Dabei gibt es nicht die „eine“ Smart-Home-Lösung, sondern vielmehr eine Vielzahl von Komponenten. Demgemäß tummeln sich zahlreiche Anbieter in einem recht zersplitterten, gleichzeitig aber höchst lukrativen Marktumfeld, wie zuletzt gleich mehrere Studien ermittelten. So geht eine in Kooperation mit Arthur Little durchgeführte Eco-Studie davon aus, dass allein der deutsche Smart-Home-Markt sein Volumen bis 2022 auf 4,3 Milliarden Euro verdreifachen wird. Parallel dazu soll sich die Nutzung bei aktuell zwei Millionen auf rund acht Millionen deutschen Haushalten vervierfachen. Verwendung fände dabei die gesamte Smart-Home-Palette von Fenstersensoren über digitale Sprachassistenten wie Amazon Alexa oder Google Home und Staubsaugerrobotern bis hin zu intelligenten Spiegeln.

Die Studie unterteilt den hiesigen Smart-Home-Markt in sechs Kategorien mit durchschnittlichen Wachstumsraten von bis zu 58 Prozent in den nächsten fünf Jahren. Stand heute geht man davon aus, dass die höchsten Umsätze im Energiemanagement mit 1,3 Milliarden Euro und bei der Licht- und Fenstersteuerung mit 1,2 Milliarden Euro erzielt werden. Zu den weiteren profitablen Bereichen zählen Sicherheit und Zugangskontrolle, Unterhaltung, Haushaltsgeräte sowie Gesundheit und betreutes Wohnen.

Letzteres liegt dem Internetverband besonders am Herzen, wie ein vor einiger Zeit in Dortmund aufgesetztes Internet-of-Things-Projekt (IoT) zeigt. Hierbei wurden Seniorenwohnungen mit vielerlei Sensoren ausgestattet, die die Tabletteneinnahme nachhalten und für regelmäßiges Lüften sorgen. Zudem schlagen flächendeckend in den Fußboden integrierte Sensoren Alarm, sollte eine in der Wohnung befindliche Person stürzen.

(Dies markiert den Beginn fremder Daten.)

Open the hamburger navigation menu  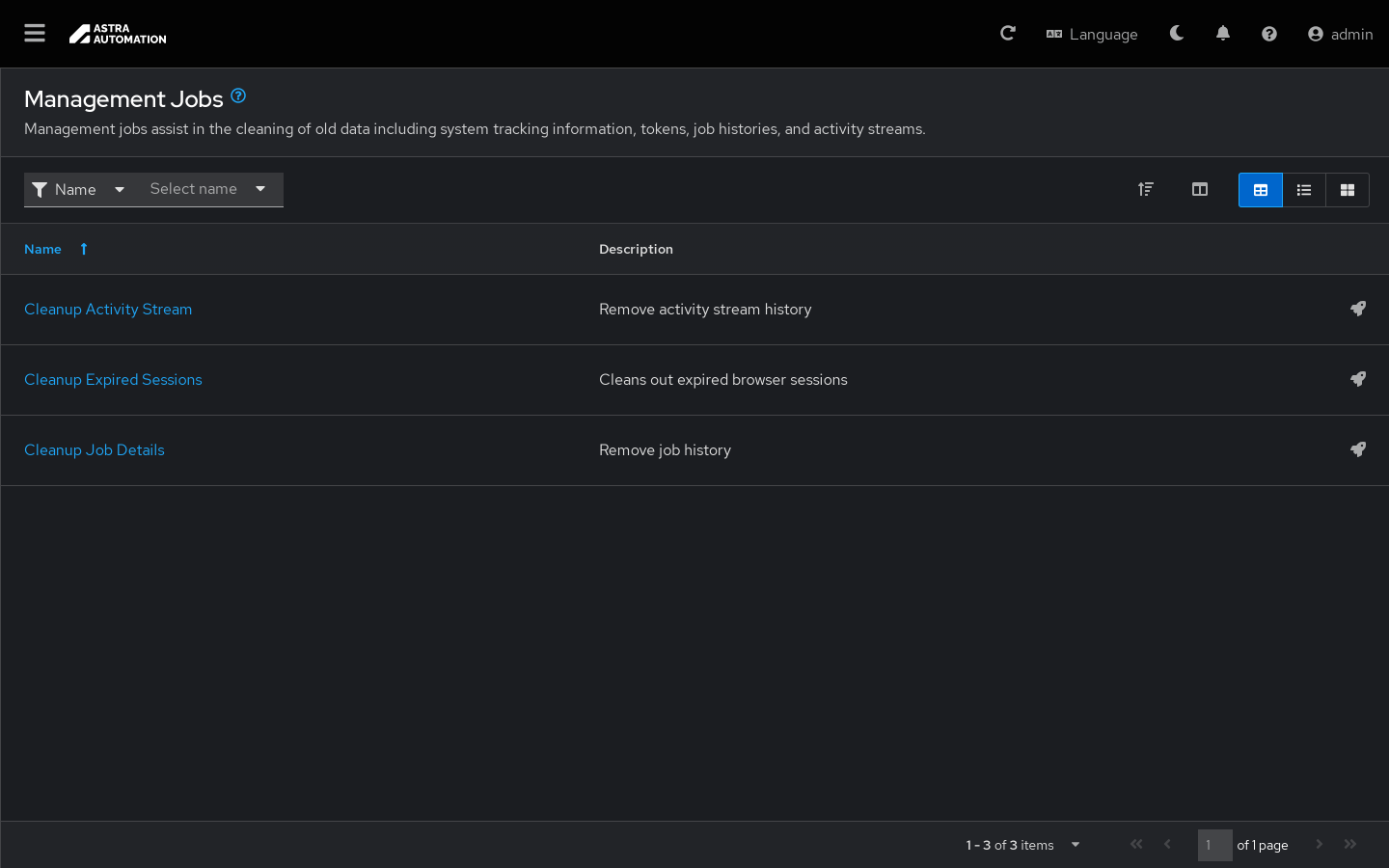tap(35, 34)
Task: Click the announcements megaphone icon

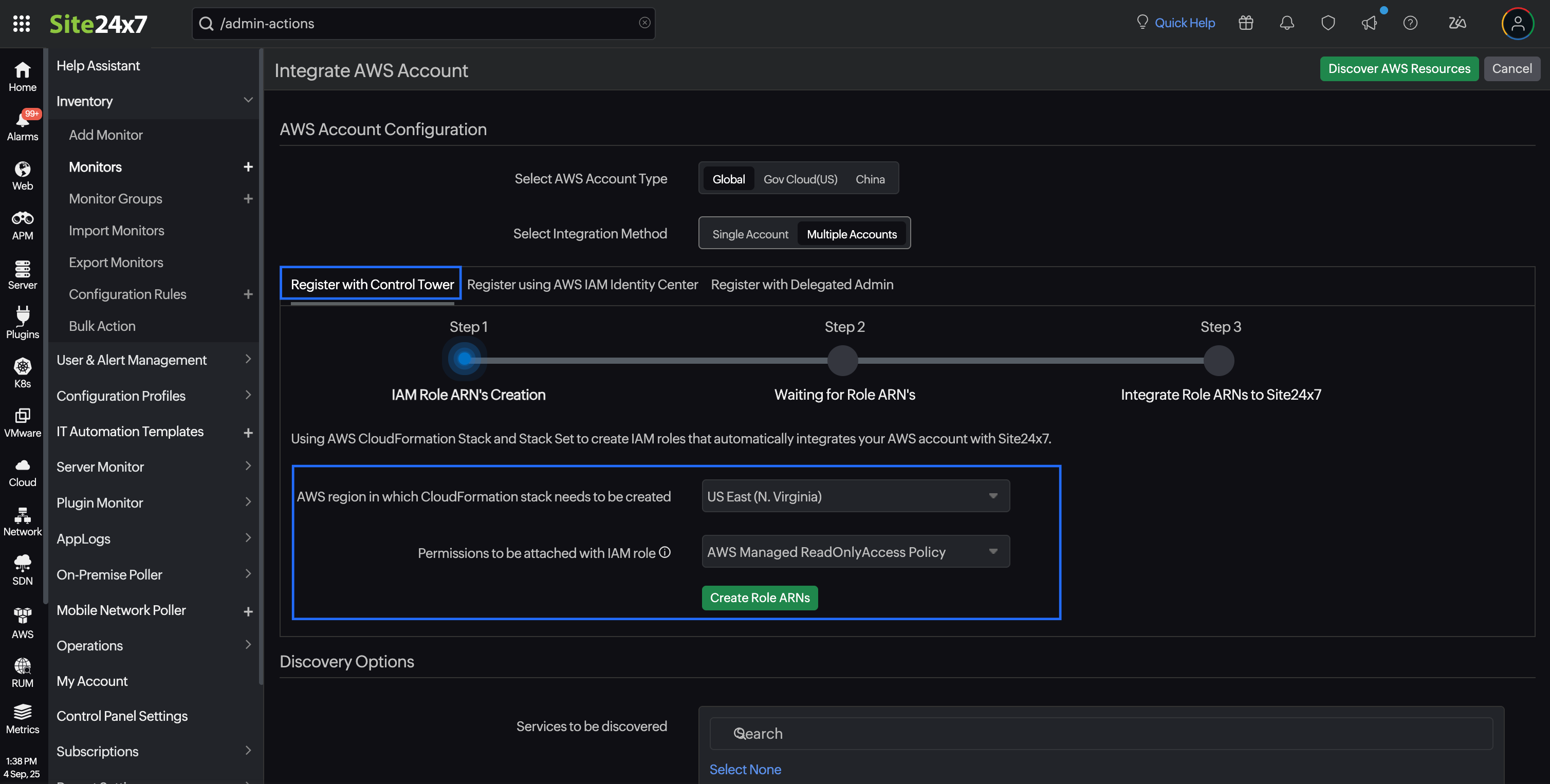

Das Pilotprojekt realisierte man gemeinsam mit zwölf Partnern, darunter Ärzte, Kommunen und Pflegedienste. Wichtig war den Beteiligten dabei, dass zum Schutz der Privatsphäre keinerlei Kameras installiert wurden. Laut Verband ist eine solche IoT-Installation in einer Wohnung für 4.700 Euro möglich. Hinzu kämen laufende monatliche Kosten von rund 120 Euro.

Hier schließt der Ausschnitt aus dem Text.